◆ Brief ◆
Write out the line that holds "You are a computer-use" together with every line that follows it to the end of the material below, exactly. Omit the pictures.

◆ Exercise material ◆

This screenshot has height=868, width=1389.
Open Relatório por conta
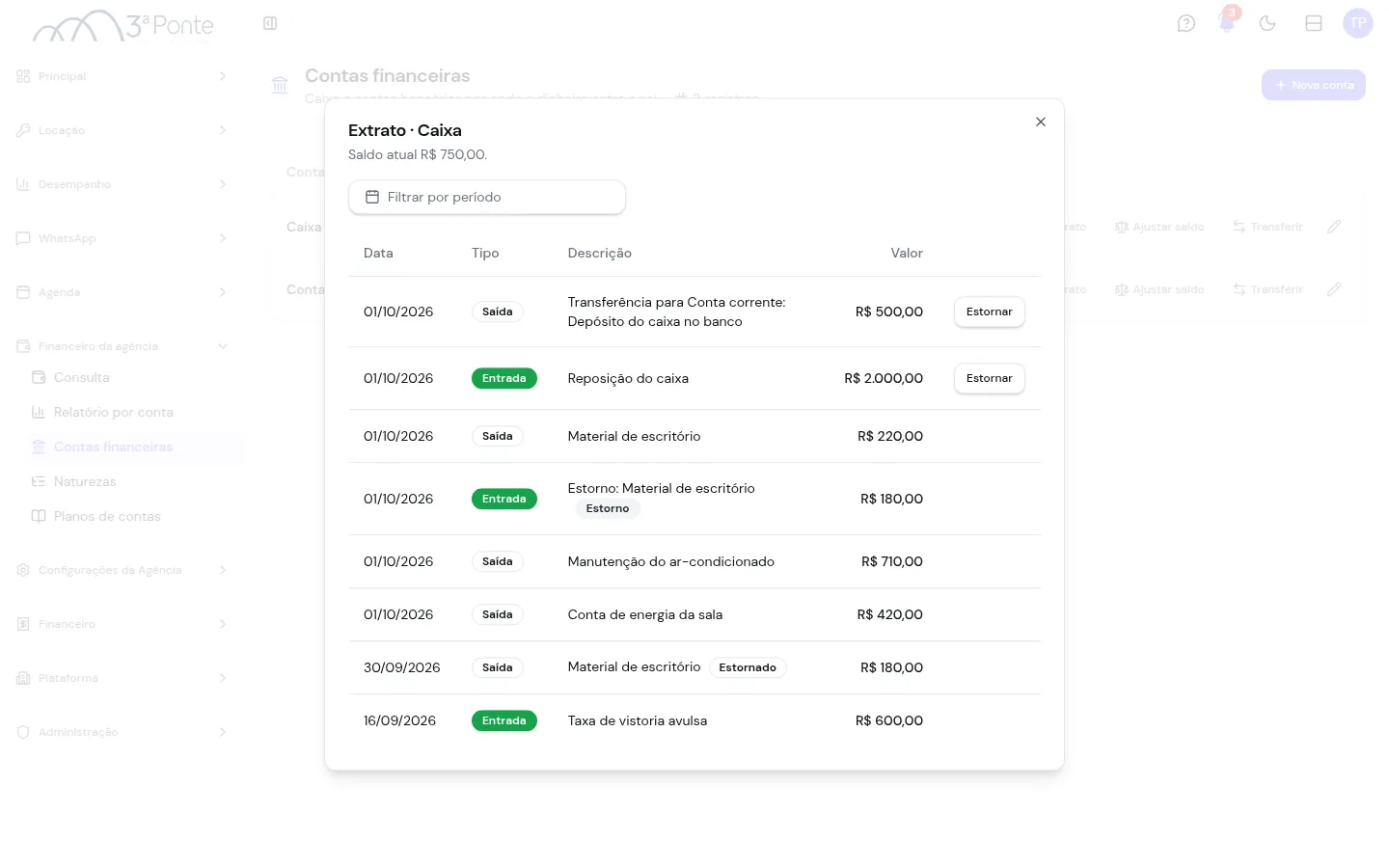[114, 412]
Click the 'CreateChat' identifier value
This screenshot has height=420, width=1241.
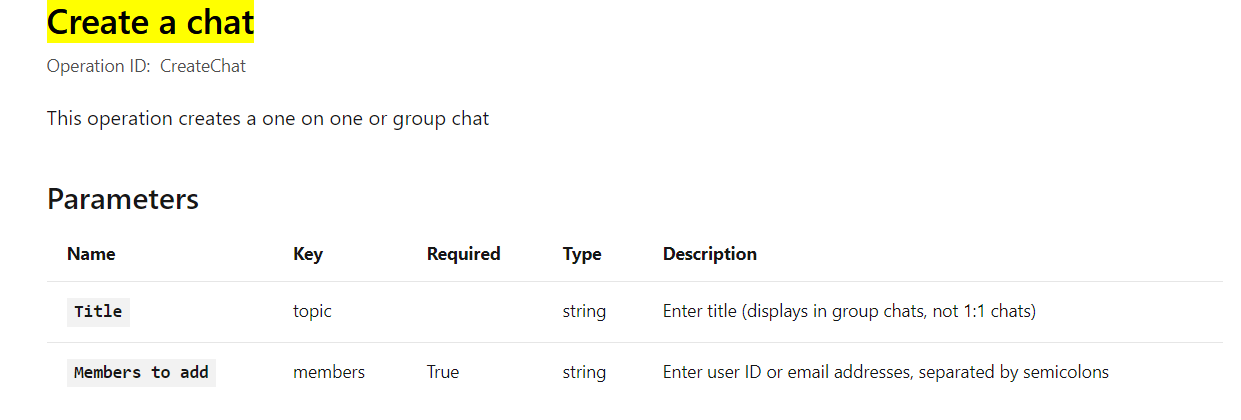point(203,66)
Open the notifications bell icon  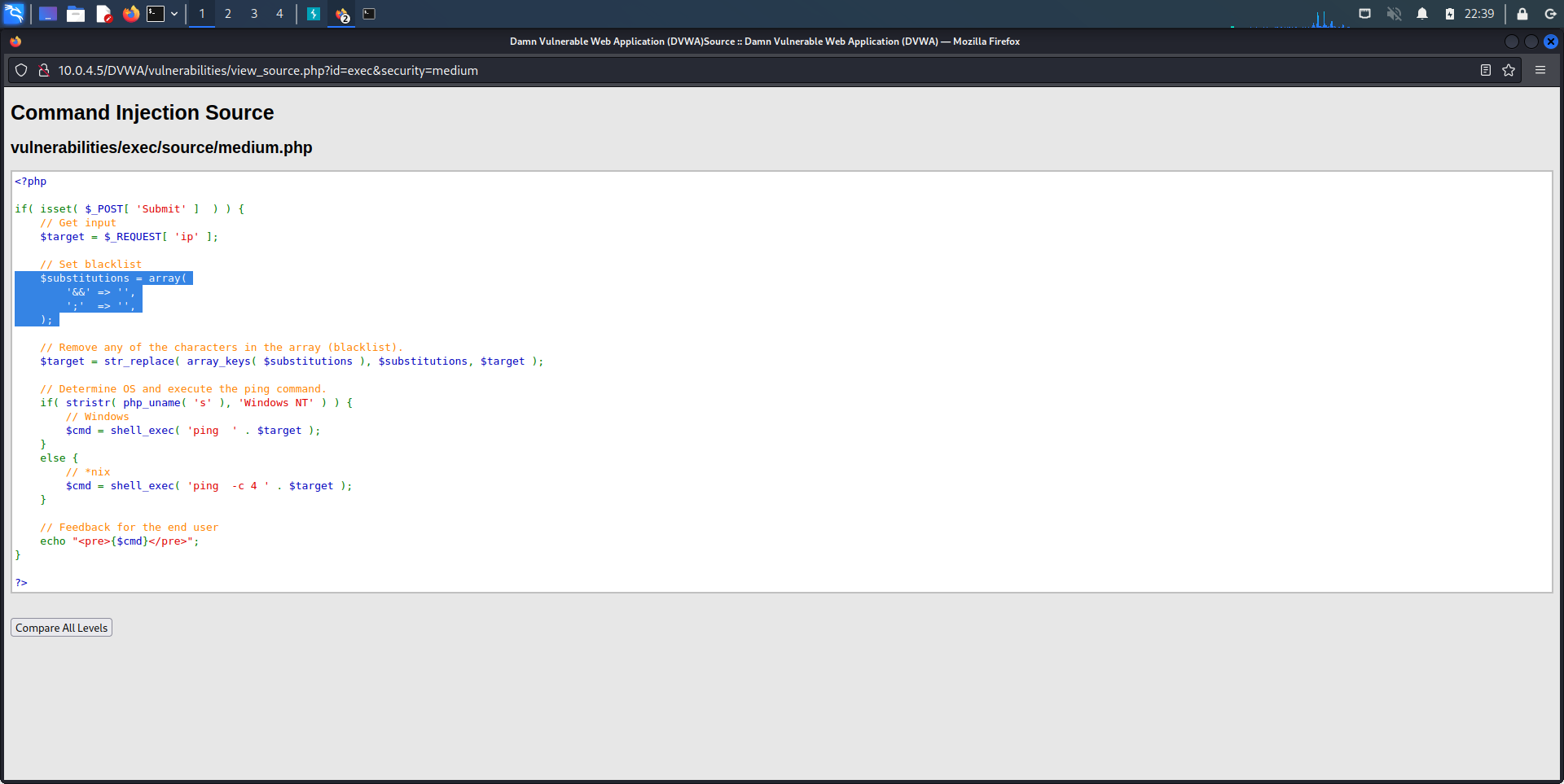1422,14
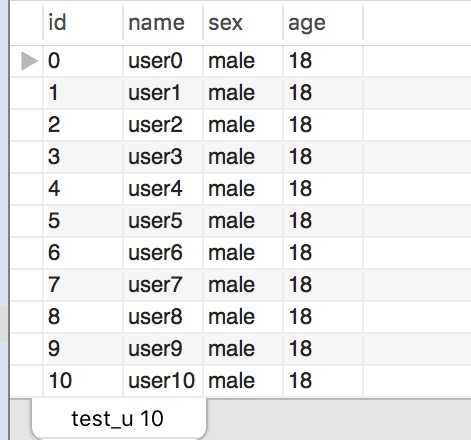Click the age cell in user6 row
This screenshot has width=471, height=440.
323,253
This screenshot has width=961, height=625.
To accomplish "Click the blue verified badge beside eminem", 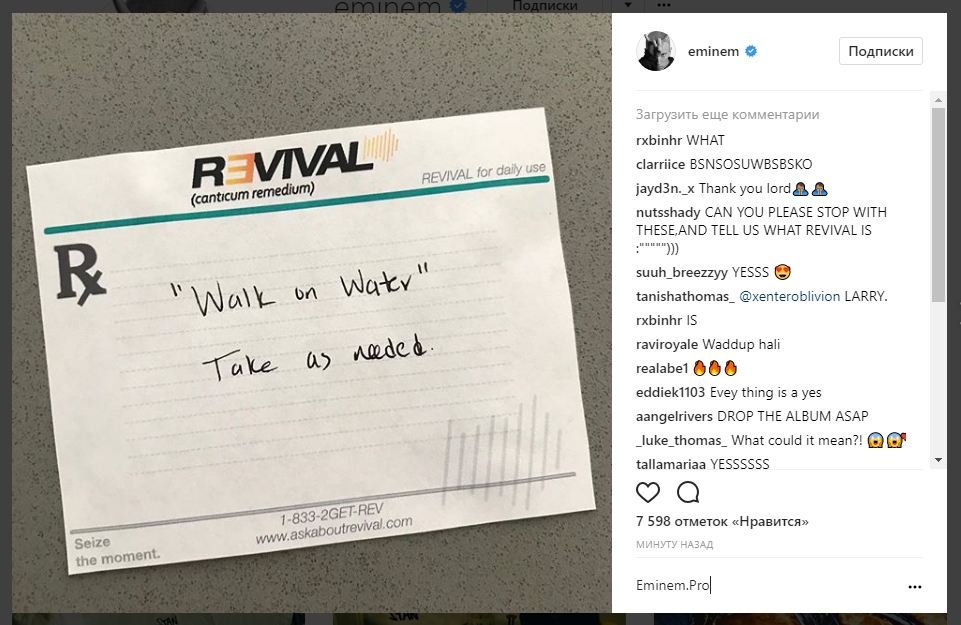I will (751, 51).
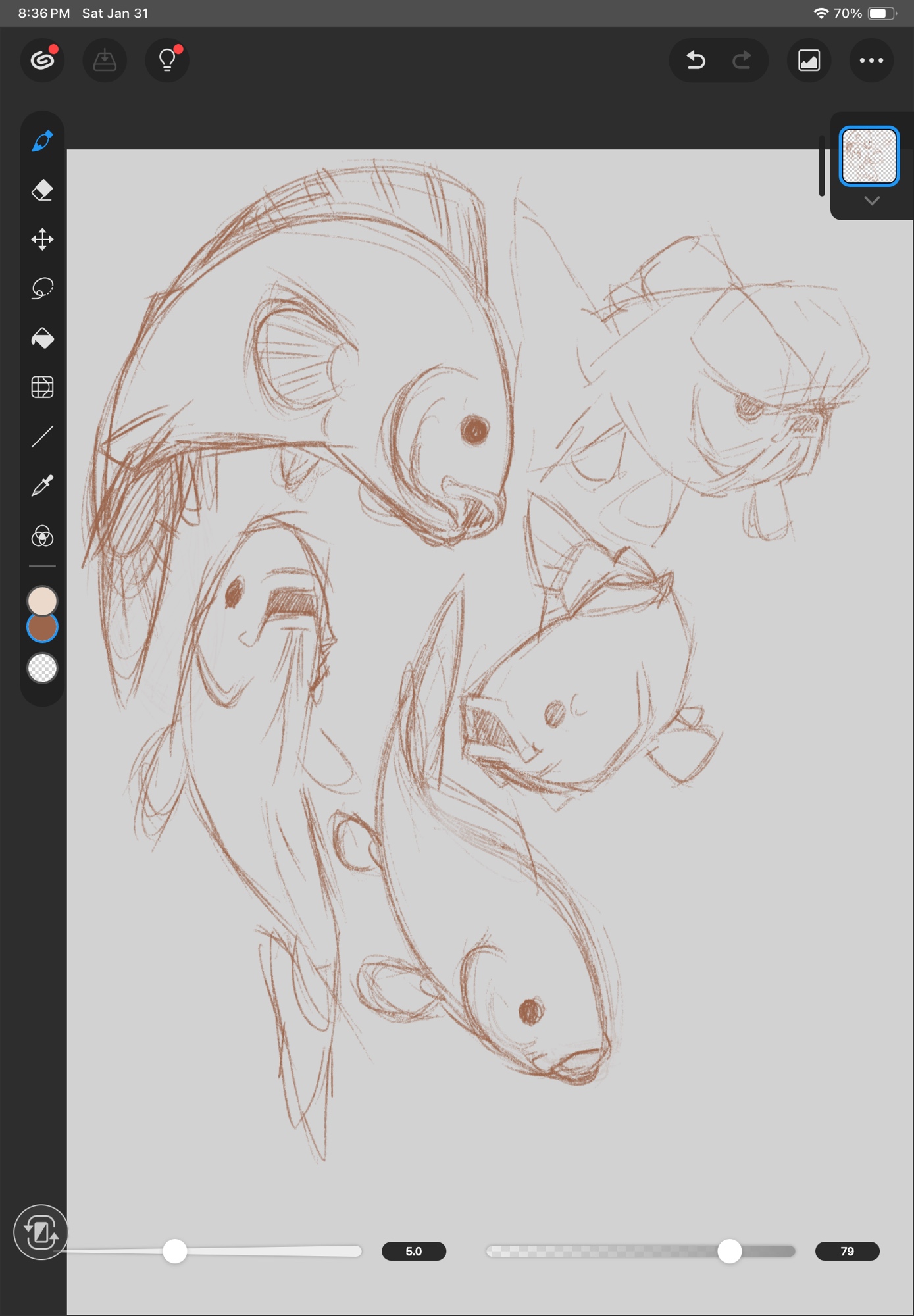Screen dimensions: 914x1316
Task: Select the sketch layer thumbnail
Action: 869,156
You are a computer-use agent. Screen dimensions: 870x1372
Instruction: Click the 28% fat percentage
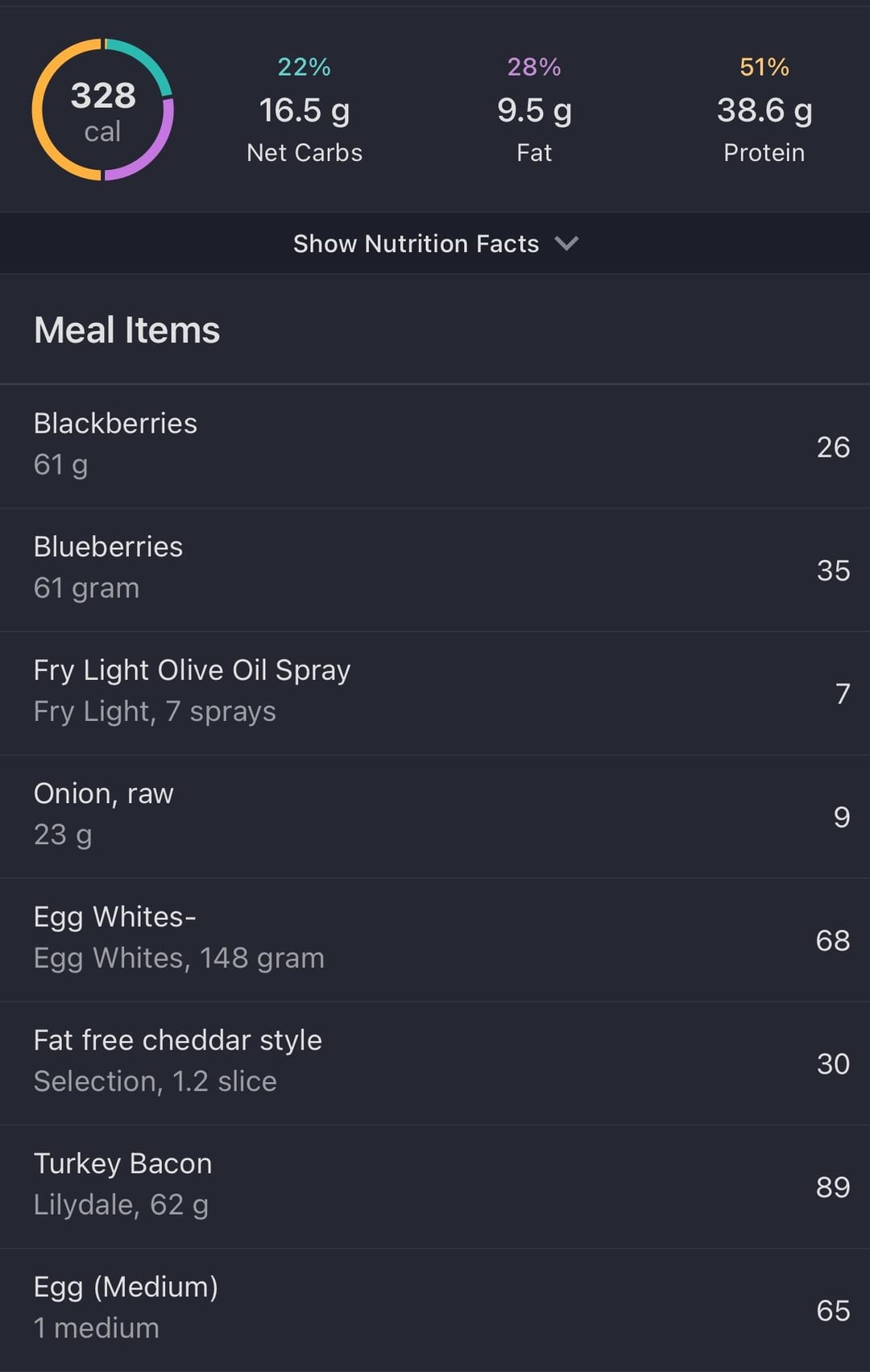tap(534, 67)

◆ Task solution ◆
You are a computer-use agent. Screen dimensions: 870x1372
Instruction: Click the 28% fat percentage
tap(534, 67)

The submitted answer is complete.